A clarification about DICOMWeb (as I read more about it...) and dwv, dwv supports loading data via individual urls and will concatenate them if provided on the same query (see Multiple data url in User-Stories#io.

So these urls can be queries to a PACS whatever the format. I tried it with WADO-URIs (see Dicom-Support#wado) and it works. There should not be any problems with its REST equivalent (WADO-RS). What could be interesting would be to add support for group query (where you query for a list of image in one url).

Not sure which WADO the google-heathcare-api supports but I would be interested if you succeed loading data via WADO-RS.

vsoch commented 6 years ago

hey @ivmartel I wanted to thank you kindly for this information - I think this future discussion could be very useful for a future reader! I just heard from the higher ups that two open source projects are going to be creating Google Cloud Launcher versions of their applications, so I think our team is going to test those first. But thank you again kindly for your discussion here! Closing issue.

ivmartel commented 6 years ago

Thanks for your feedback. Not sure how, but I'll see if I can make dwv more accessible from Google Cloud. All comments / recommendations on how to improve or what is missing are welcome!

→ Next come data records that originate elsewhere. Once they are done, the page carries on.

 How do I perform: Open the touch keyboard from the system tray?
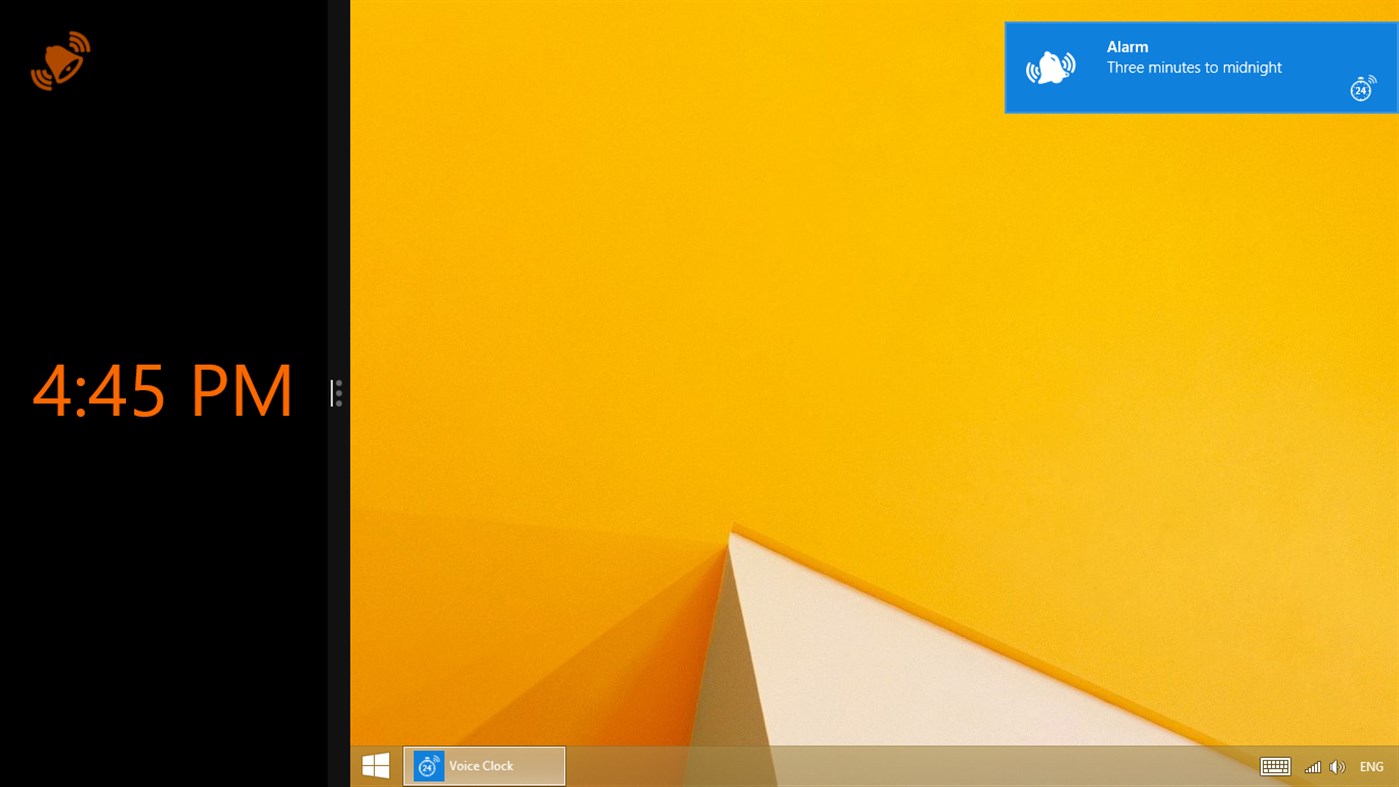(1275, 766)
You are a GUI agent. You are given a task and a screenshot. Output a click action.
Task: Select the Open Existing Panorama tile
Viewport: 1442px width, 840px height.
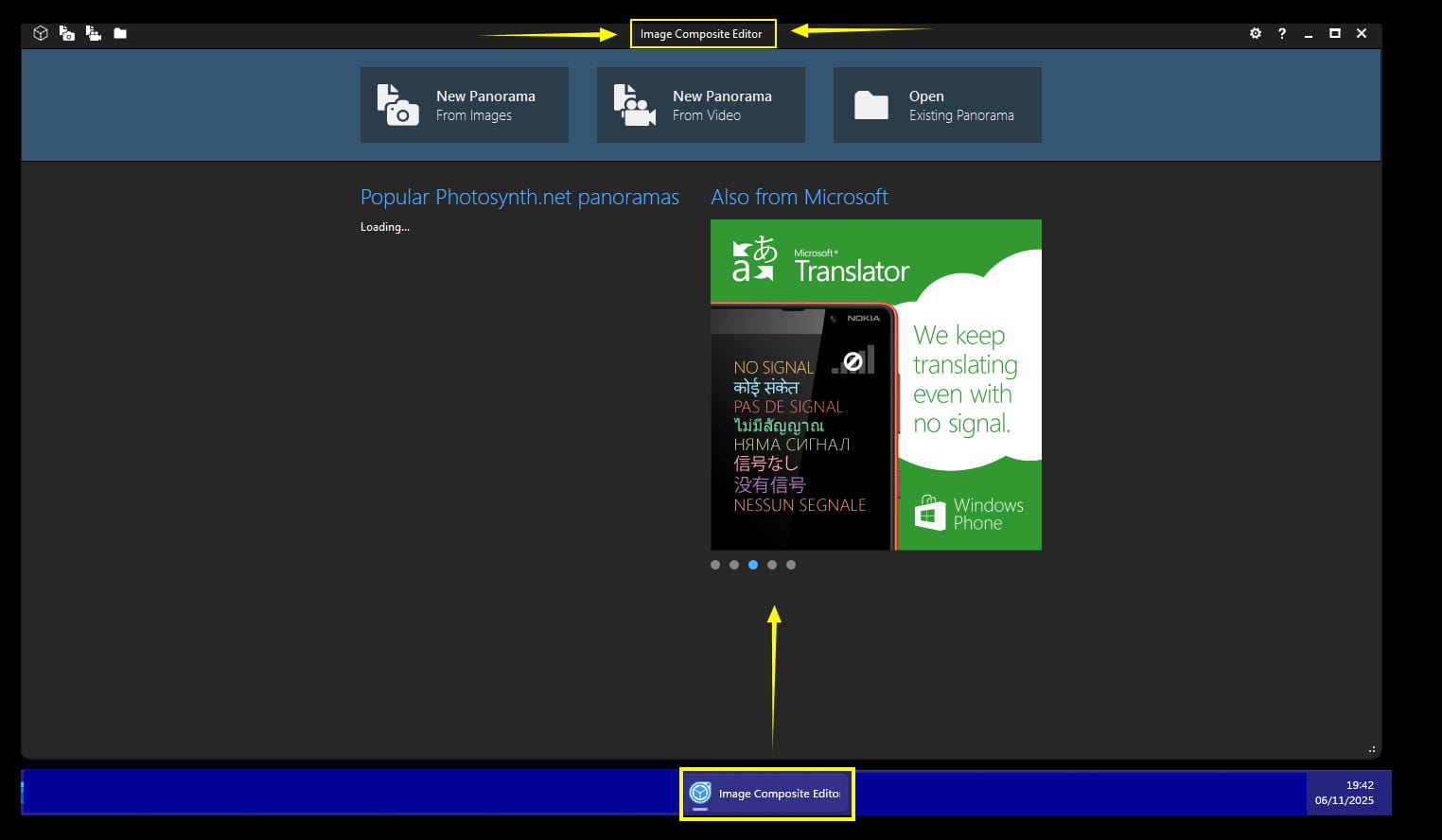[937, 105]
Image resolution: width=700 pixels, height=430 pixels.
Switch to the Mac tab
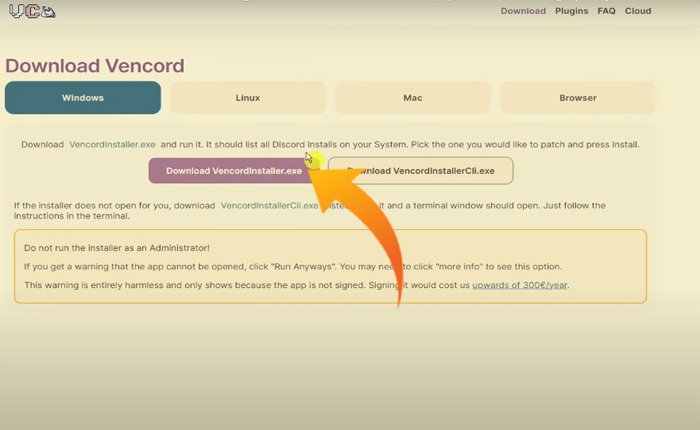click(413, 98)
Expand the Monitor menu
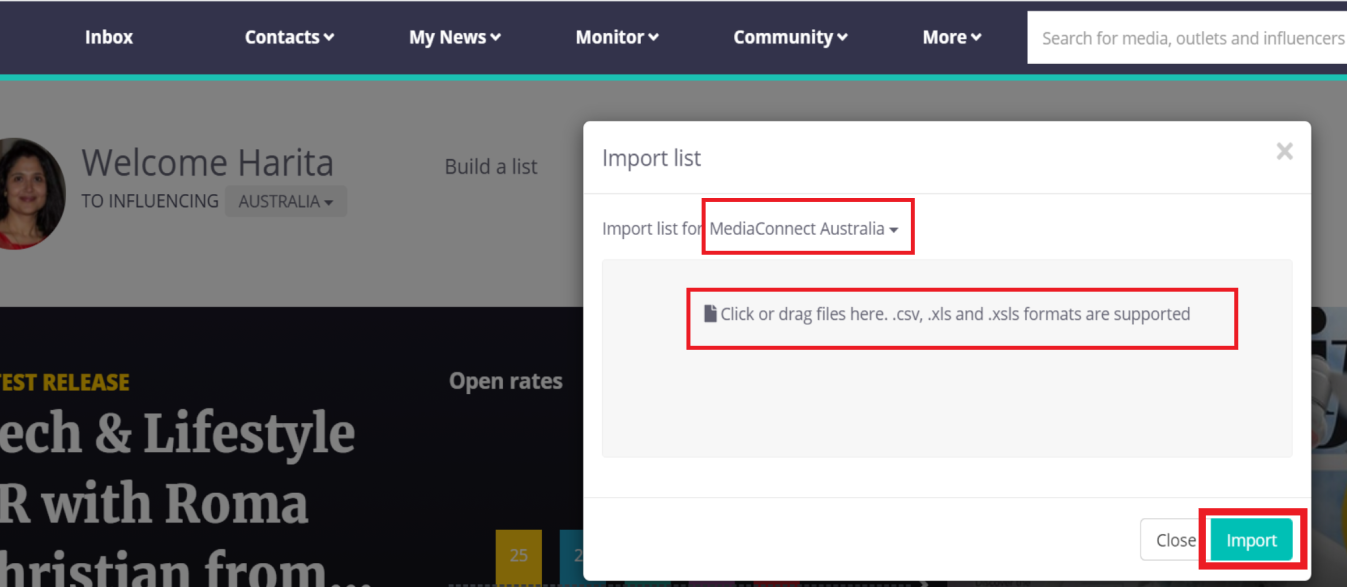Viewport: 1347px width, 587px height. (616, 37)
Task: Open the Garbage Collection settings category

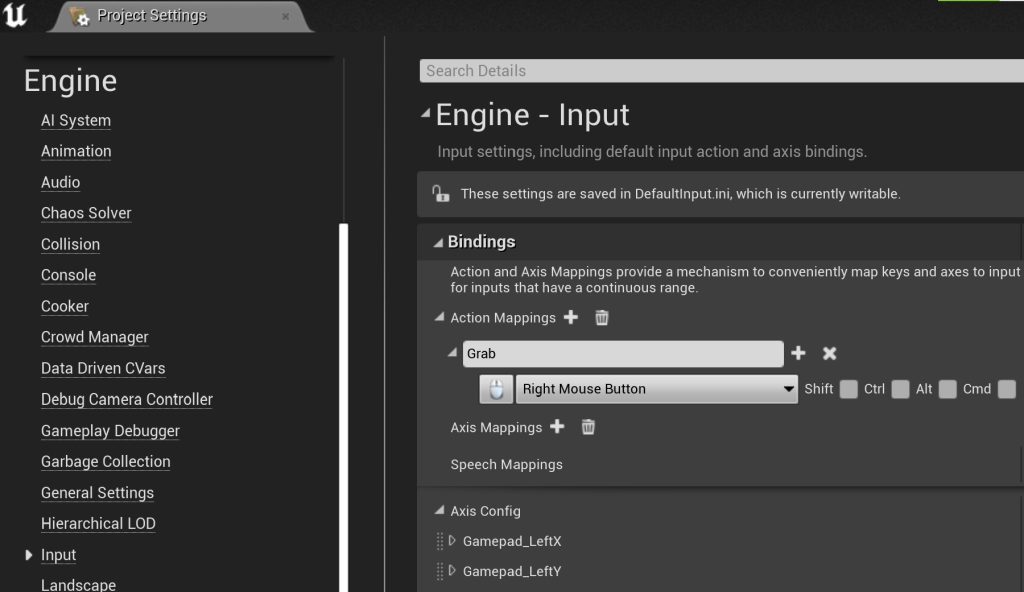Action: click(105, 461)
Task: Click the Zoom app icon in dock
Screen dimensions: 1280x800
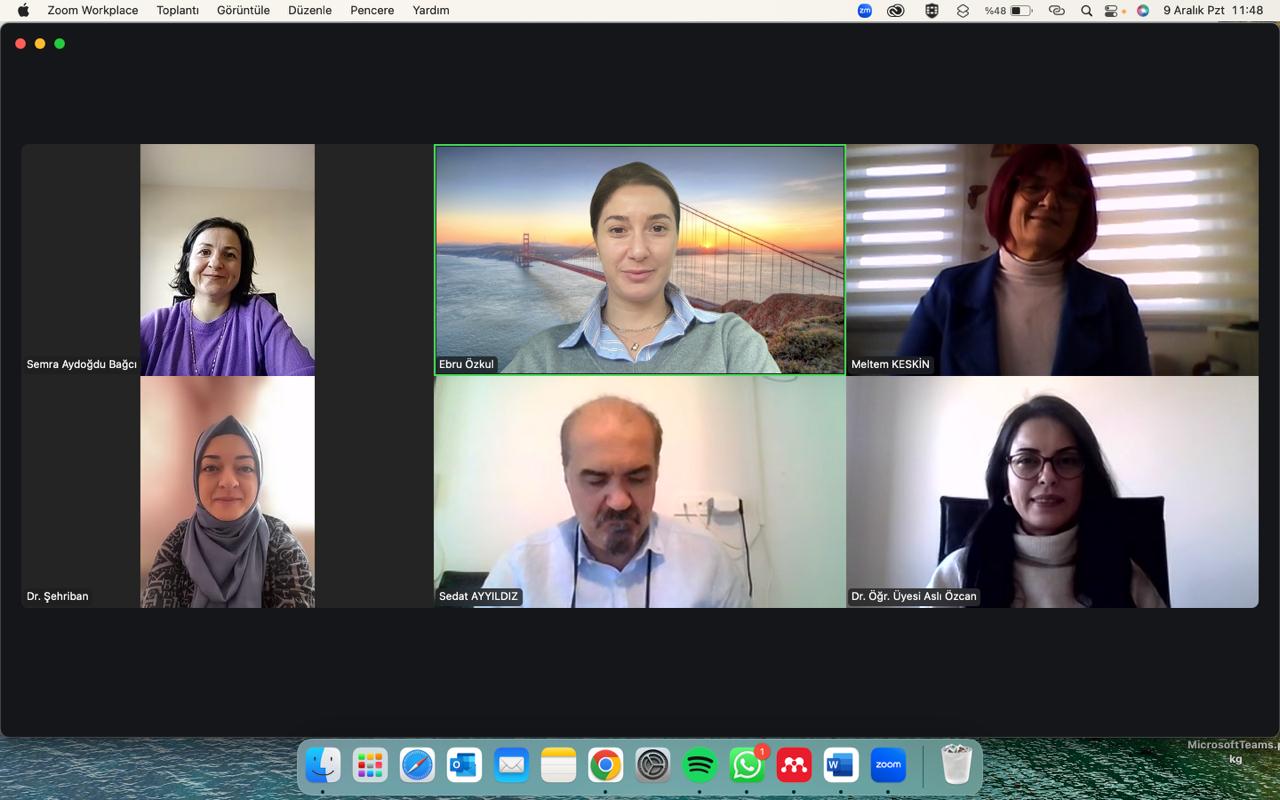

vsoch commented 6 years ago

I can offer some thoughts! So the audience that I am doing this review for is an institution that needs a production tool that is click and go ready to go, with minimal customization from our engineers. The user base are researchers and physicians that need the best that we can find in terms of usability and features. There are also many strict requirements in terms of security, authentication, etc. So the ideal solution is something open source that is easy to deploy (in a click and go way) from a web interface, and also connects easily to where the data is. Since we are invested in Google Cloud, this means Google Storage! The ideal would thus be to have a deployment from cloud launcher that a user can click and go to connect to his or her data. Last year Google made an entry point for developers to release their software via the marketplace https://cloudplatform.googleblog.com/2016/03/Google-Cloud-Launcher-simplifies-running-third-party-apps-in-the-cloud.html?m=1 and for you likely this means making an endpoint to connect to storage using default application credentials and then the deployment recipes that are required. I haven’t done it yet but likely it’s not a huge amount of work to expose your software to the larger google user base that wants this click and go deployment.

Hope that helps! I really like your viewer and will definitely be back for future projects :)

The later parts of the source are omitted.